## BRIEF
Read through the data, and wherever a line holds the word "each", write that line out.

## PROVIDED MATERIAL
-------

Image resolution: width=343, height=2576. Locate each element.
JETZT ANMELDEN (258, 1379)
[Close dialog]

-------

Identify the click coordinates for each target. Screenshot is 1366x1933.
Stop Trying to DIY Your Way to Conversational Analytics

-------

## THE COMPLETED TASK
Image resolution: width=343, height=2576. Locate each element.
Identify the click coordinates for each target. Screenshot is 1366x1933.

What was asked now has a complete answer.